AVAILABLE DATA:
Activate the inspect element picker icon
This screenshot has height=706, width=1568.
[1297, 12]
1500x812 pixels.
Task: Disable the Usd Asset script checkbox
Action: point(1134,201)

TASK GOAL:
Write every record above out again exactly as it stands.

EXPECTED ANSWER:
Activate the inspect element picker icon
This screenshot has height=706, width=1568.
[1297, 12]
1500x812 pixels.
Task: Disable the Usd Asset script checkbox
Action: point(1134,201)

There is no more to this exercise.